The White Paper is proposing significant regulatory change. Unfortunately, the mythical level playing field now looks to be even further away than before. And the regulatory burden for universities is growing.
This article is more than 7 years old

Paul Greatrix is Registrar at The University of Nottingham, author and creator of Registrarism and a Contributing Editor of Wonkhe.

Jo Johnson, addressing UUK on 1 July 2015 and talking about his plans for the TEF, said: “Believe me, I have no intention of replicating the individual and institutional burdens of the REF. I am clear that any external review must be proportionate and light touch, not big, bossy and bureaucratic.”

Following the recent blizzard of documents relating to the government’s proposed changes to higher education regulation we now have a much better idea how the TEF is intended to work and how it fits in a significantly changed HE landscape. The reality is that the TEF is going to be a significant new burden for the sector, for institutions and for individuals. Moreover, the wider changes to HE regulation look set to increase rather than reduce the overall burdens.

Smita Jamdar, writing here on Wonkhe got it right on the challenges to institutional autonomy that the Office for Students represents and noted how its powers are to be far-reaching:

Some, maybe even a lot, of this may change as the Bill works its way through Parliament, but the main principles on which it is founded are unlikely to. We will undoubtedly be left with a more explicitly regulated, less autonomous and less stable English higher education sector, with greater risks for prospective students, students and graduates alike. I only hope that the upside, whatever Ministers think that might be, is worth it.

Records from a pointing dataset
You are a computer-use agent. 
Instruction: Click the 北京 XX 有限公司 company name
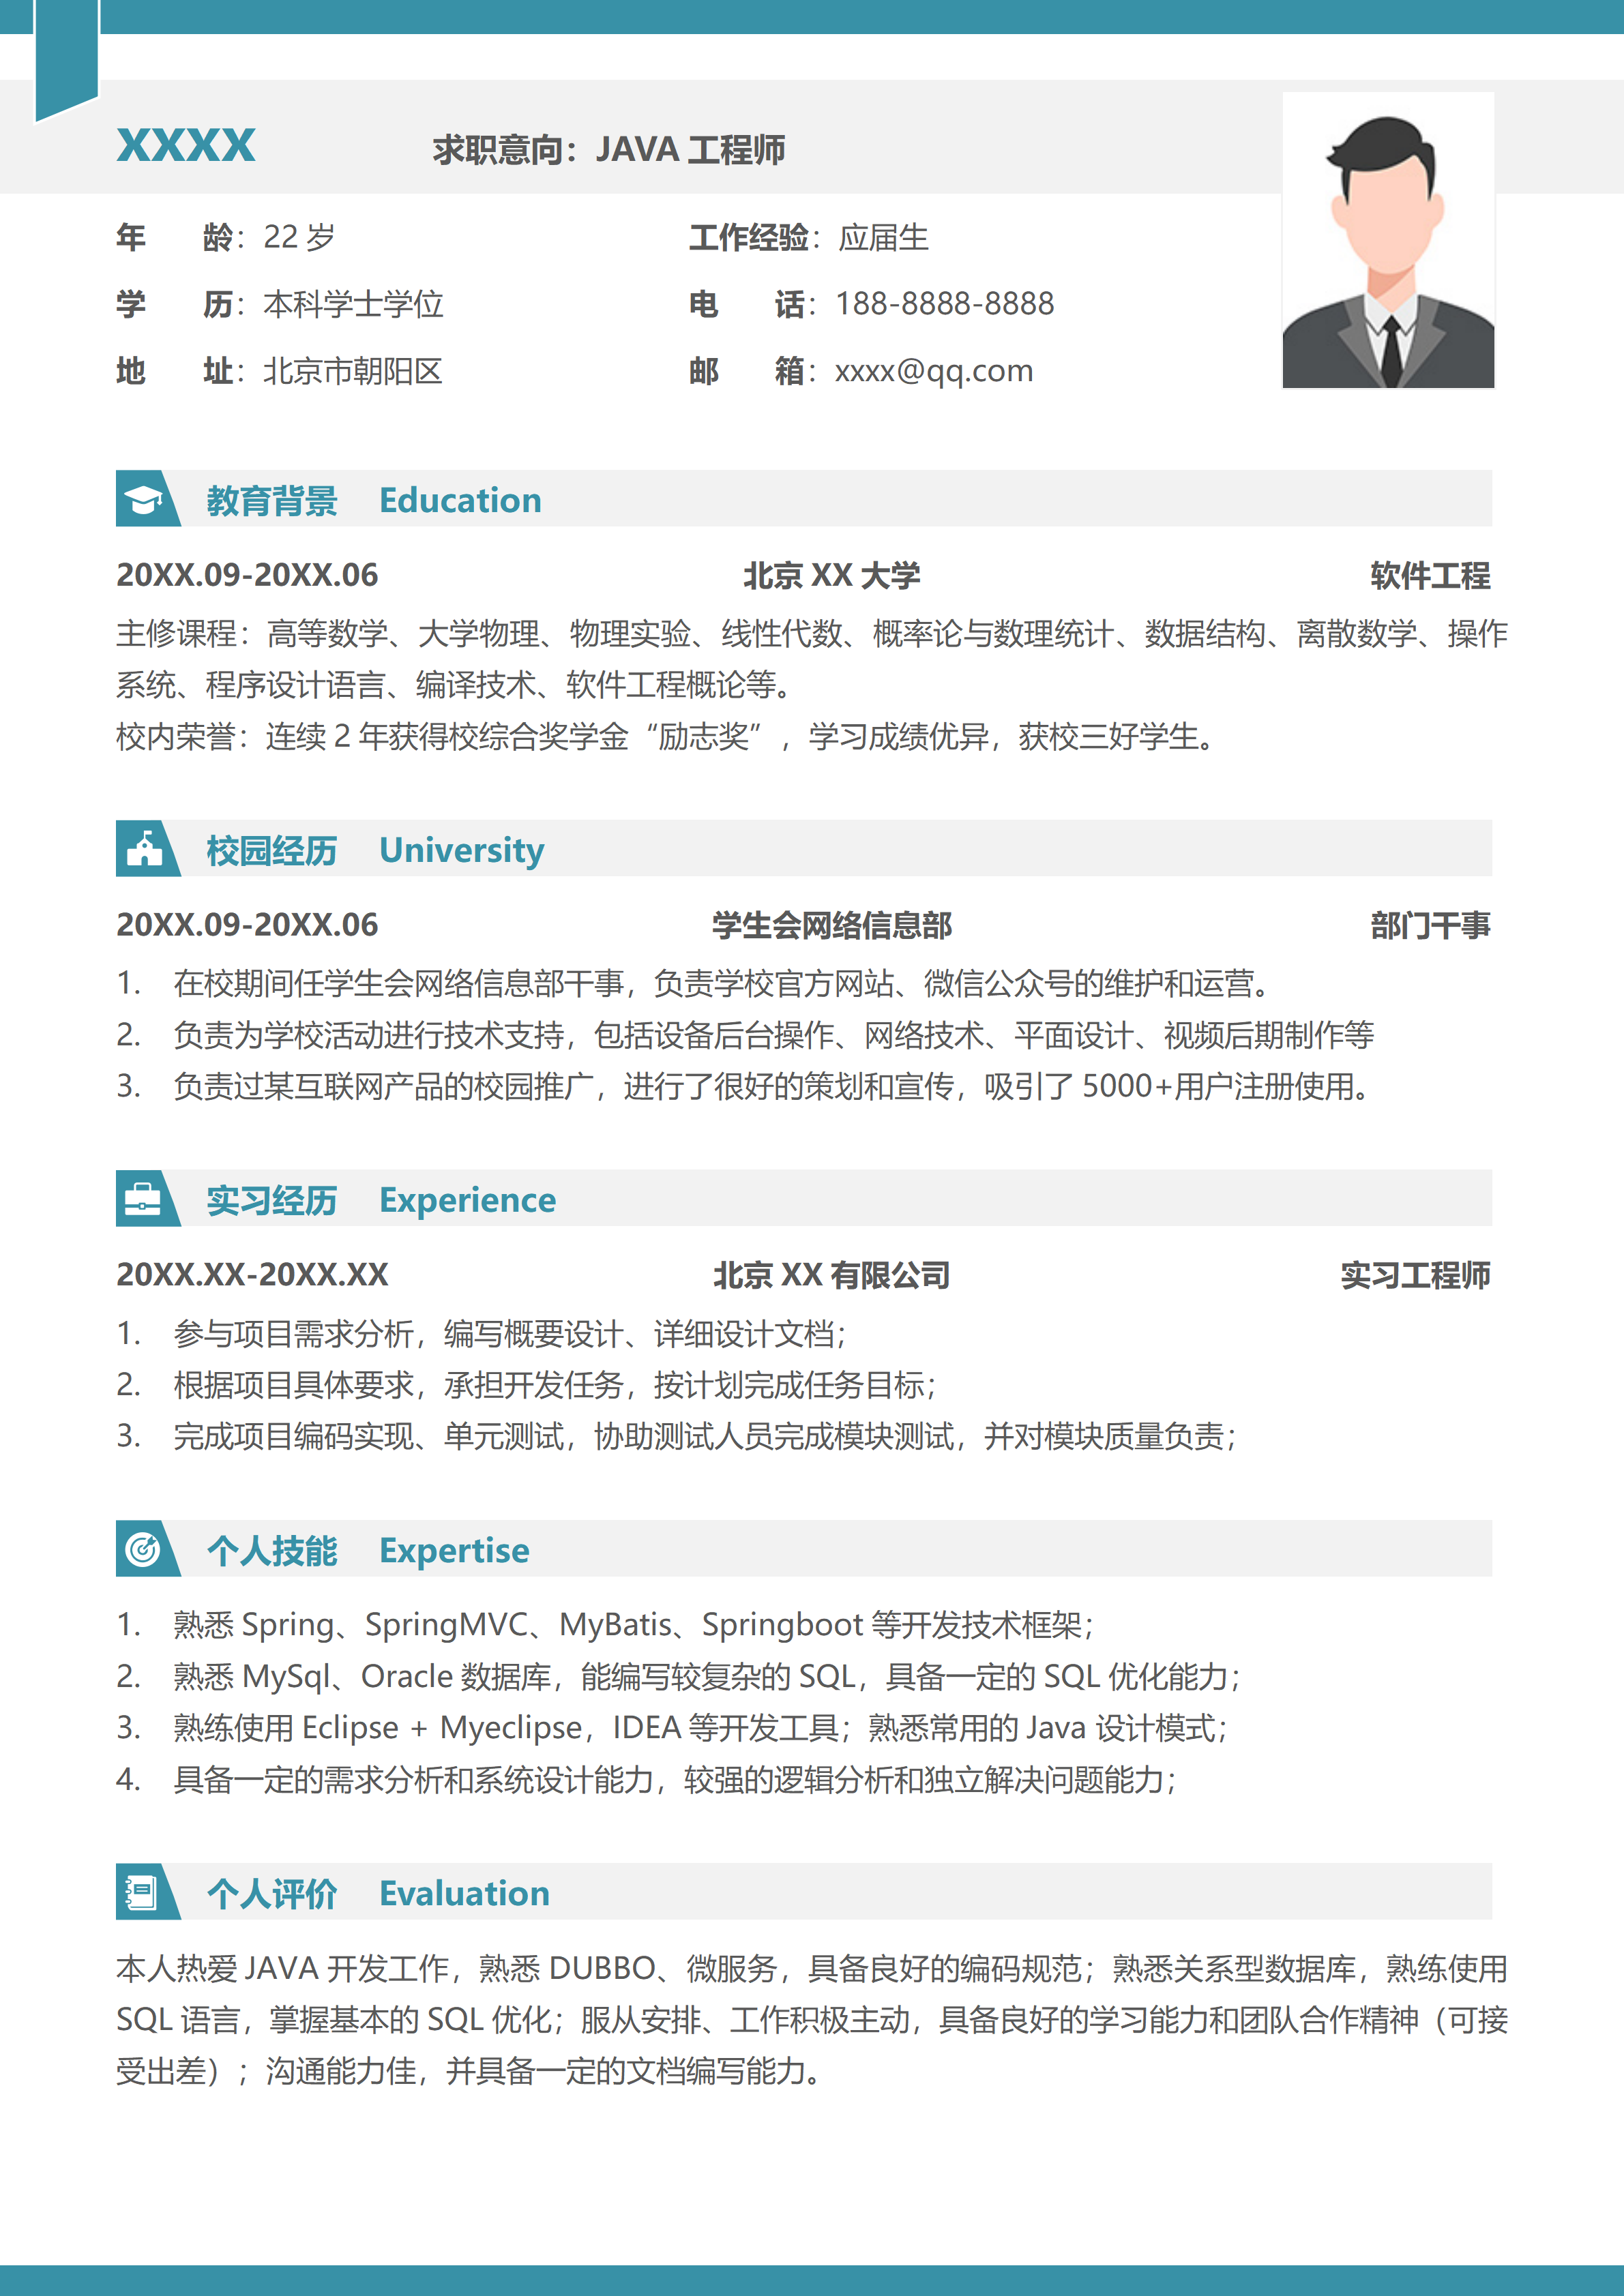[831, 1275]
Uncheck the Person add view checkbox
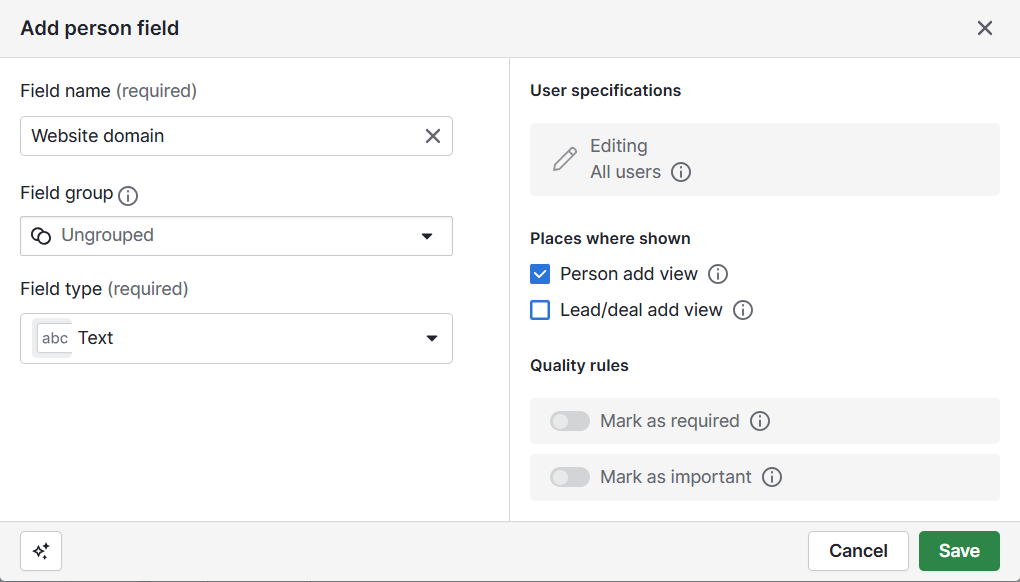This screenshot has height=582, width=1020. tap(540, 274)
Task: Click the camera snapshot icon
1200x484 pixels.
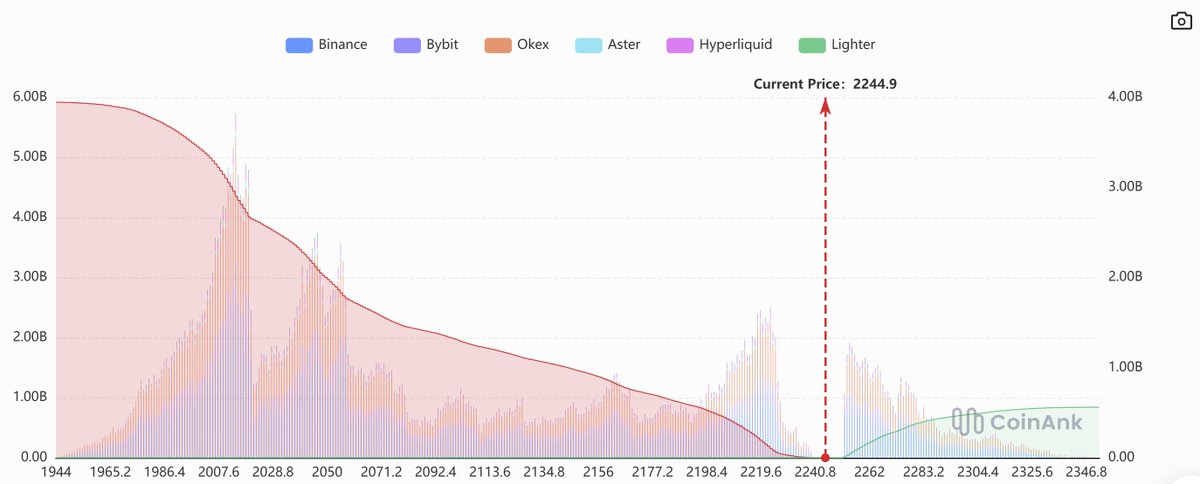Action: 1182,20
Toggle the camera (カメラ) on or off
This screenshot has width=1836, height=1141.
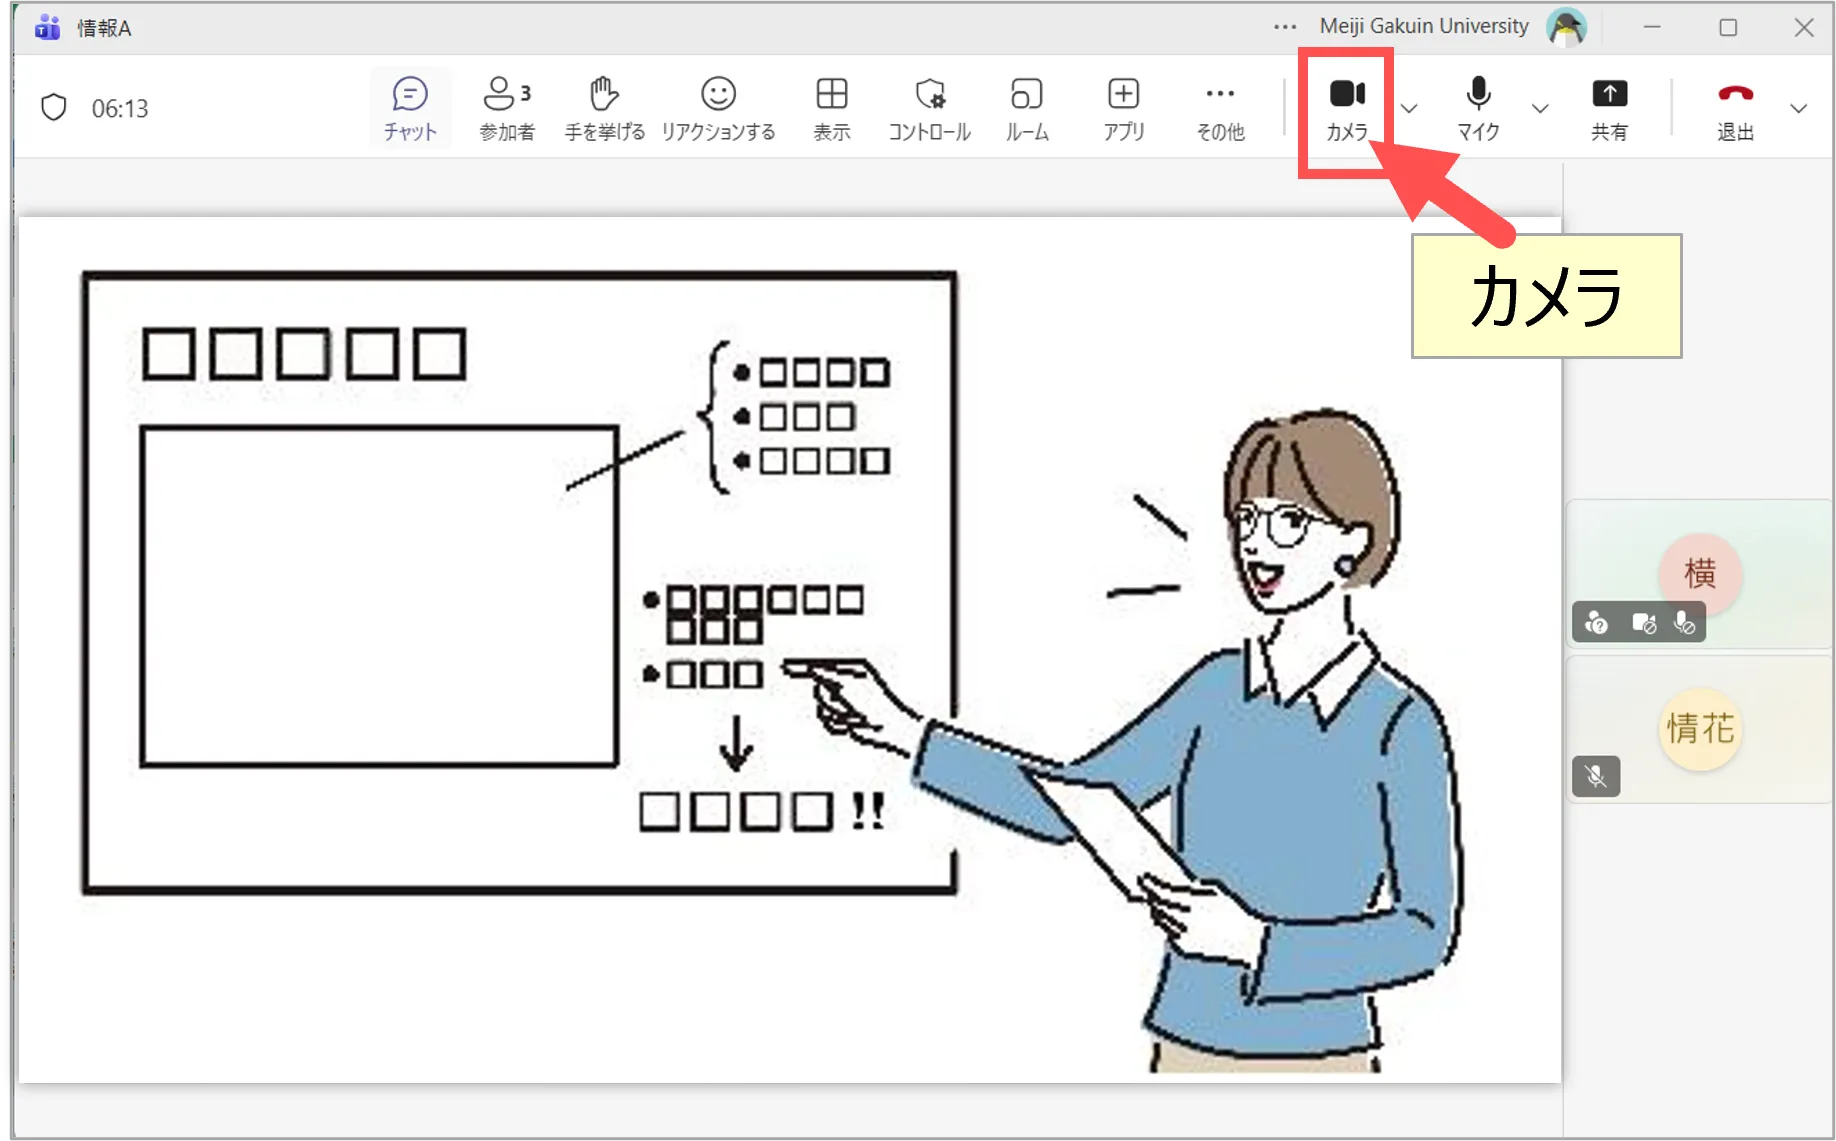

REQUEST — Continue the article on higher education regulation and the TEF, starting after its final sentence.

RESULT —
Looking at the White Paper proposals in the round, it is inescapably the case that there is a significant additional burden here. There is, of course, an element of cost associated with switching to a new system. Even if one accepts that there is a cost to change, it nevertheless seems inevitable that by the time we reach the end of the full implementation of TEF the costs to universities will be substantially higher than they are at present.

There are many claims about the playing field being levelled in the White Paper. (Indeed there are seven references to ‘levelling the playing field’ or ‘level playing field’, which is particularly annoying as I had a bet on it equalling or exceeding the Green Paper’s eight references.) All of this work with the big roller though looks to be squarely for the benefit of new entrants to the sector: the ‘challenger’ institutions which are intended – somehow – to drive up quality and standards by having their entry to higher education significantly eased.

The Office for Students, which will oversee all of this new regulation (or reduction of it in the case of new entrants), will be much closer to the Secretary of State than HEFCE ever was, as Smita notes. Given the number of issues on which the OfS is deemed to require advice from the SoS you are left with the clear impression they are very much just down the corridor rather than at arm’s length (as they should be from a Non-Departmental Public Body) – or indeed at the other end of the M4.

Questions and quality

There are thus many unanswered questions in the White Paper for the OfS to resolve, including who will be the information provider (can it be anyone other than HESA?) and who will be the quality assurance body (bookies have stopped taking bets on the QAA). Although the path to designation is not straightforward for either body, we are looking at a similar regulatory landscape in some respects at least, with many familiar landmarks. For a start, the entire UK Quality Code remains. For those struggling to recall what is in the UK Quality code, then here it is:

Part A: Setting and Maintaining Academic Standards
Academic standards are the standards that individual degree awarding bodies set and maintain for the award of their academic credit or qualifications. The Quality Code sets out Expectations which higher education providers are required to meet to ensure that academic standards are set and maintained.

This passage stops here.